SecDevOps: Injecting Security into DevOps

SensePost | July 22-23 & July 24-25



Overview

This course is not a course on writing secure code, but more about how developers and those involved in the development process, can help create more secure applications by utilising numerous tools and standards. The aim of the course is to enable those involved in an agile-like development process to add security testing into an already pressured short iteration cycle. It also aims to help with the lack of information security knowledge and awareness of how modern applications are targeted, attacked and breached.

Course Outline

Introduction to SecDevOps
  • Principles
  • Secure SDLC and AppSec Management
  • OWASP Top 10 and OWASP ASVS
  • SQL and other Injection attacks
  • Cross-Site Scripting (XSS) and Cross-Site Request Forgery vulnerabilities and attacks.

Approaches: Automated testing; monitoring Security Culture: Integrating security into DevOps teams Risk Workflows Rugged Software Using Artificial Intelligence for proactive defense
  • Enumerating & Exploiting Vulnerabilities
  • Threat Modelling

Risk Workflow
  • Abusing Risk
  • Accepting Risk
  • Test Cases: why should you care?

Hipster Dev
  • Docker
  • JavaScript
  • Angular
  • React
  • HTML5

Docker Seccurity
  • Understand how Docker works and how security can be applied
  • Understand Docker daemon protections
  • Understand Docker image/container protections
  • Running security scanners on images.

Lab One: Overview of automated testing approaches Integrating OWASP ZAP with Jenkins
  • Description of the setup
  • Lab: Delegates start with a semi-configured jenkins instance and have to complete the configuration and get ZAP running against your vulnerable application
  • Challenges and limitations


Lab Two: Scanning with ZAP + Selenium + JUnit
  • Description of the setup
  • Lab 1:
    • Record selenium steps to login and navigate application with Selenium IDE
    • Modify JUnit test template to navigate app, then run zap scan

Lab Three: Understanding False Positives


Lab Four: Scanning with BDD-Security
  • Introduction and concepts
  • Lab 1: Automated ZAP scanning with selenium steps
  • Lab 2: Functional tests around authentication and session management
  • Lab 3: Infrastructure tests on SSL and open ports
  • Lab 4: Testing access control
  • Lab 5: Building robust tests





Who Should Take this Course

This course is aimed at those responsible for slinging code, DevOps lovers, those involved in Agile dev and the mildly curious about if it's possible to produce secure apps.

Student Requirements

Ideally some development knowledge, waterfall or agile, should be had. This is about how your write secure code so an understanding of the process would help.

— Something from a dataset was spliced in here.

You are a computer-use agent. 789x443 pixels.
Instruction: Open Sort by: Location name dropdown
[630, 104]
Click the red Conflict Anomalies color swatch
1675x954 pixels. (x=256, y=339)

What Students Should Bring

Students should bring a laptop that is capable of running Ubuntu, booting from a USB device, access to BIOS settings, has a Ethernet port available (or a USB Ethernet adapter) and a user that has administrator rights. Please do not bring any devices that contain "Corporate" information. If you wish, bring your own mobile devices for testing.

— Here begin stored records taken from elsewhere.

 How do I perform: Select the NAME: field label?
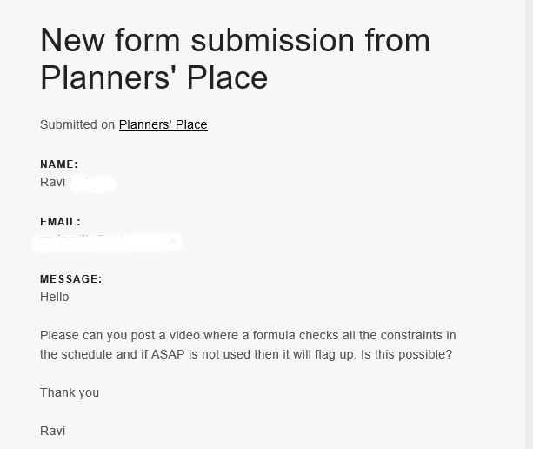pyautogui.click(x=59, y=164)
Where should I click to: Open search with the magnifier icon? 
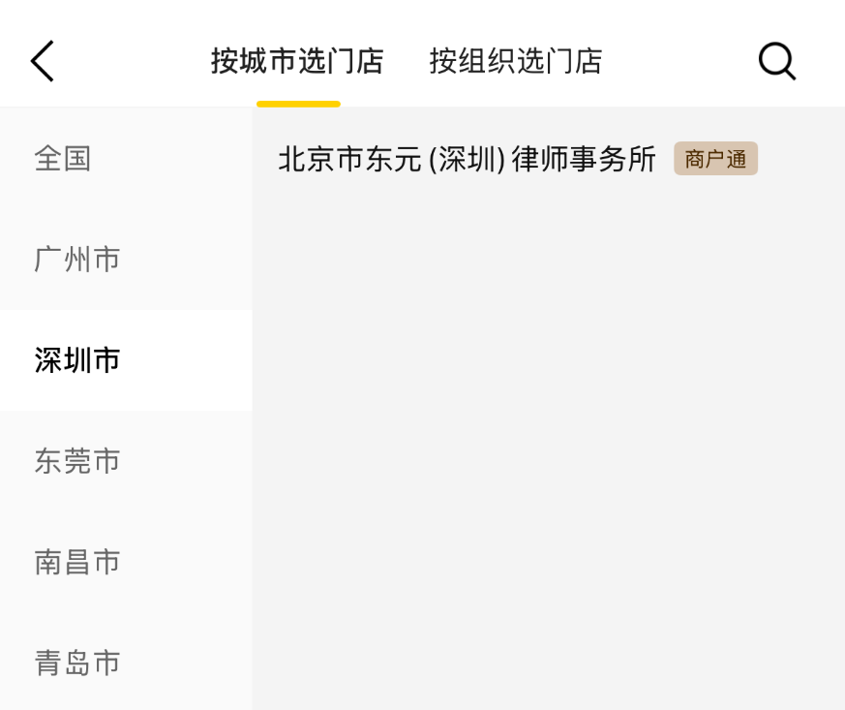click(x=776, y=61)
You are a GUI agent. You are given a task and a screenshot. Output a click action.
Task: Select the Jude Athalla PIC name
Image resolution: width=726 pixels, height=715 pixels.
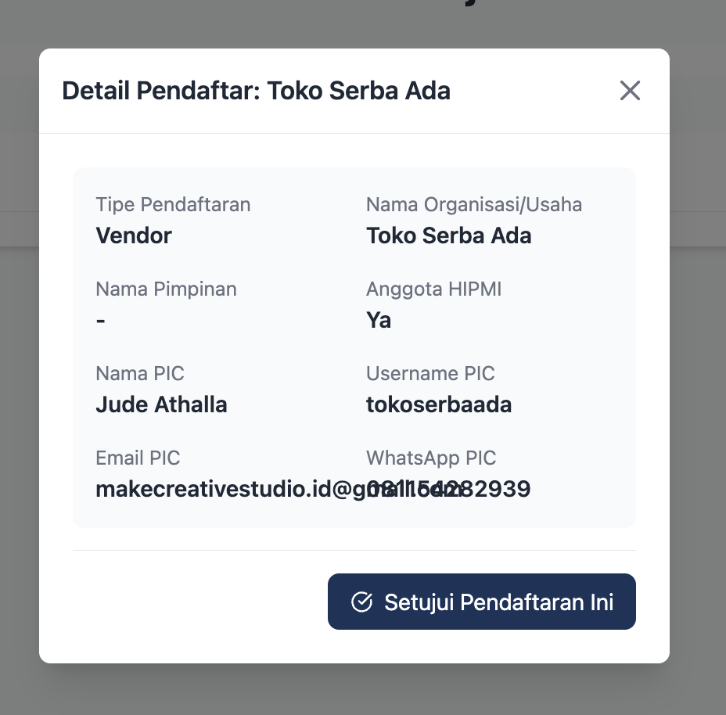click(x=161, y=404)
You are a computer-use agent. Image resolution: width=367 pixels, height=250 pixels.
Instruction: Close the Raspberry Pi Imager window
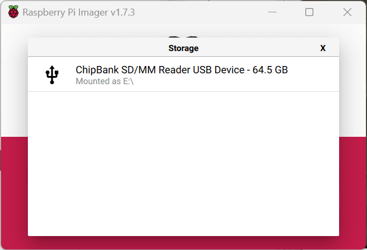coord(347,12)
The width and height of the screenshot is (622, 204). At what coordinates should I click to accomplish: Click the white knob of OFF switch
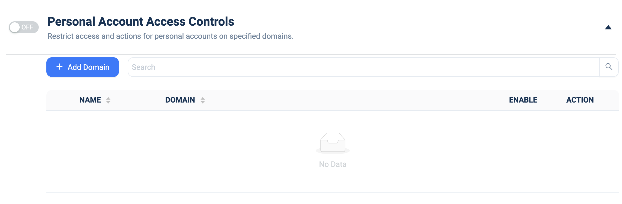click(15, 27)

What Students Will Be Provided With

We have developed a training portal that will be made available to all students before they attend Blackhat. This portal allows you to register an account and gain access to the slides used and any prerequisite information we feel would help you get the best out of this course. All content for the course, including tools required and instructions to configure your environment, will be made available via the training portal before you start, which means less time setting up and more time for learning.

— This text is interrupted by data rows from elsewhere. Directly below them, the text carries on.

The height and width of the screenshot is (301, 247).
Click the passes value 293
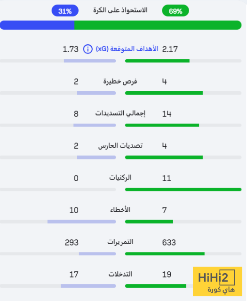[x=72, y=243]
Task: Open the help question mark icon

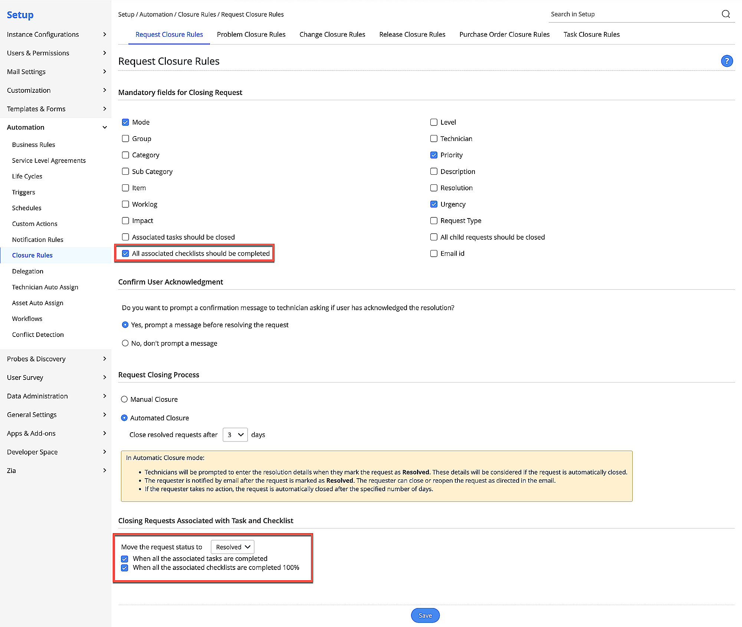Action: point(727,61)
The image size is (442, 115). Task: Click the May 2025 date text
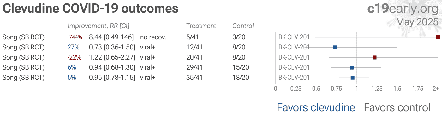pyautogui.click(x=417, y=22)
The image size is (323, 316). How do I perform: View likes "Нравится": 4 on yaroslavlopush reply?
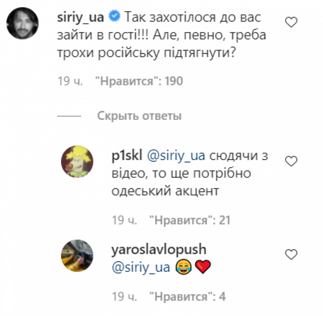point(187,297)
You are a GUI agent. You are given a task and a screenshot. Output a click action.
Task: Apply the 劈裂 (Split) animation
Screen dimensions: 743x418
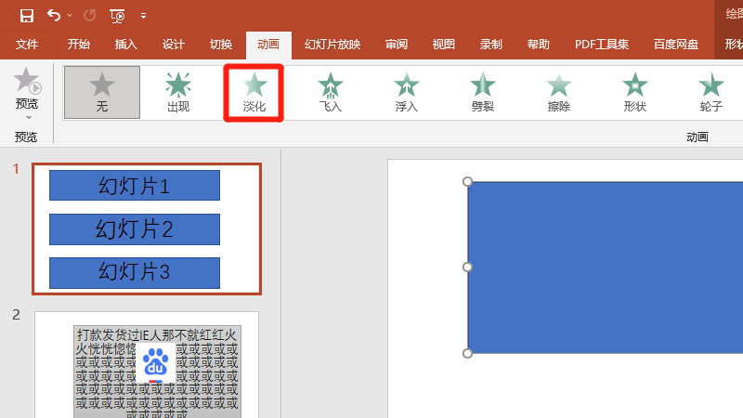(483, 92)
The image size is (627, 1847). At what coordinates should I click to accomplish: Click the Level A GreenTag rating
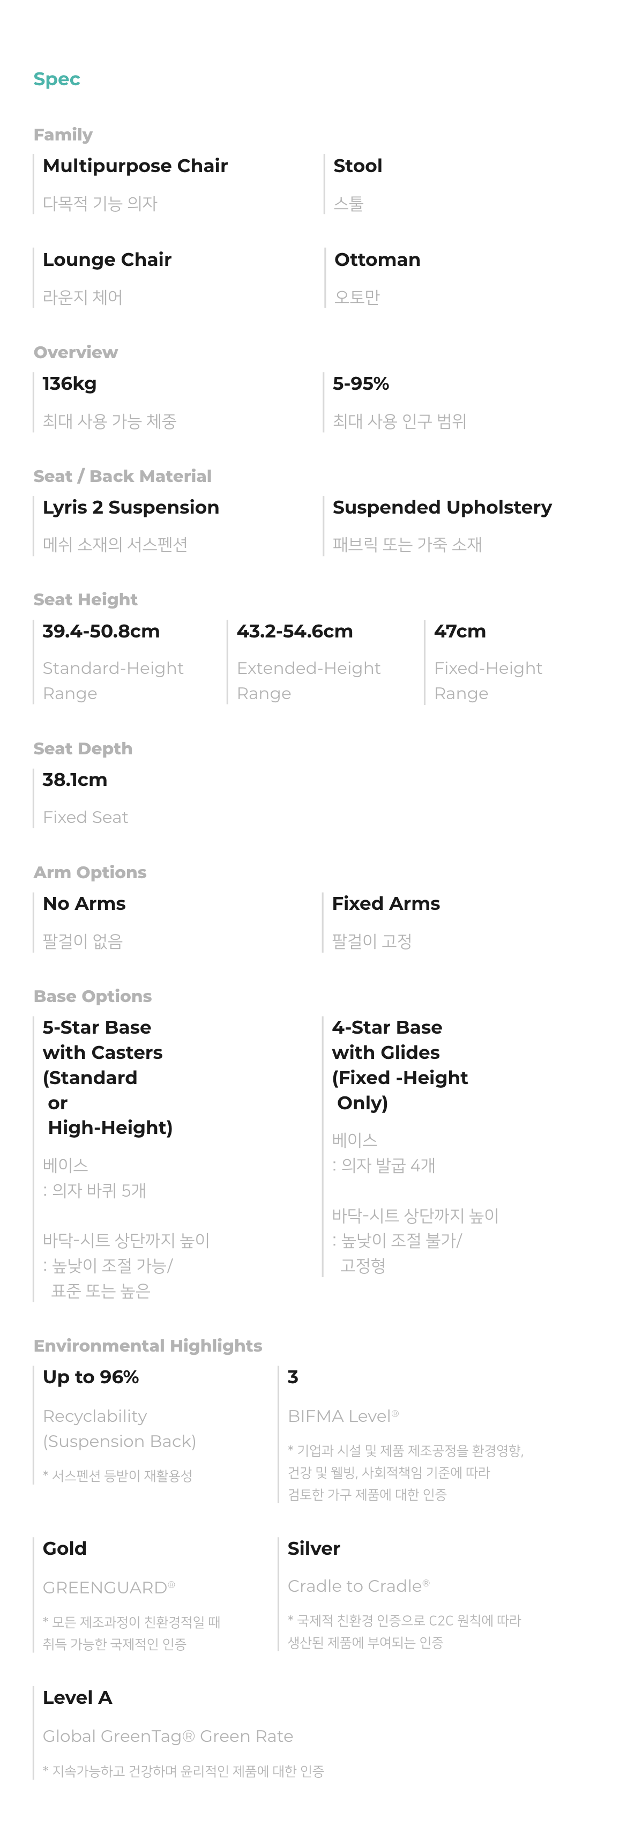[77, 1697]
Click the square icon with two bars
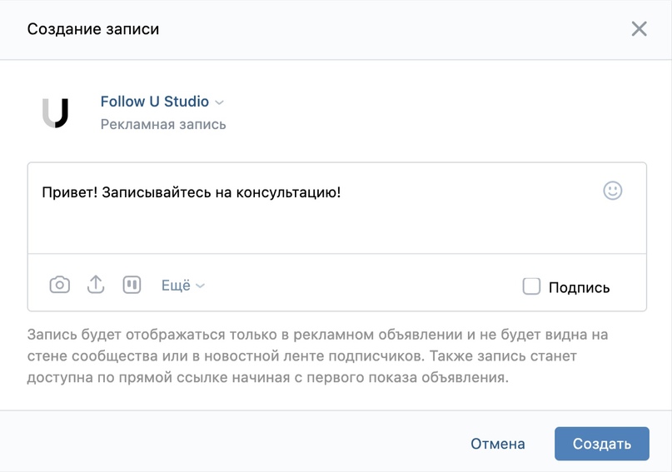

Access to this portal will not stop once the course has finished, allowing you to continue learning in the weeks/months after Blackhat.

Trainers

SensePost has been training at Blackhat since 2001. We pride ourselves on ensuring our content, our training environment and trainers are all epic in every way possible. From working penetration testers, responsible for numerous tools and vulnerablities, to environments tailored for learning, training is at the core of what we do.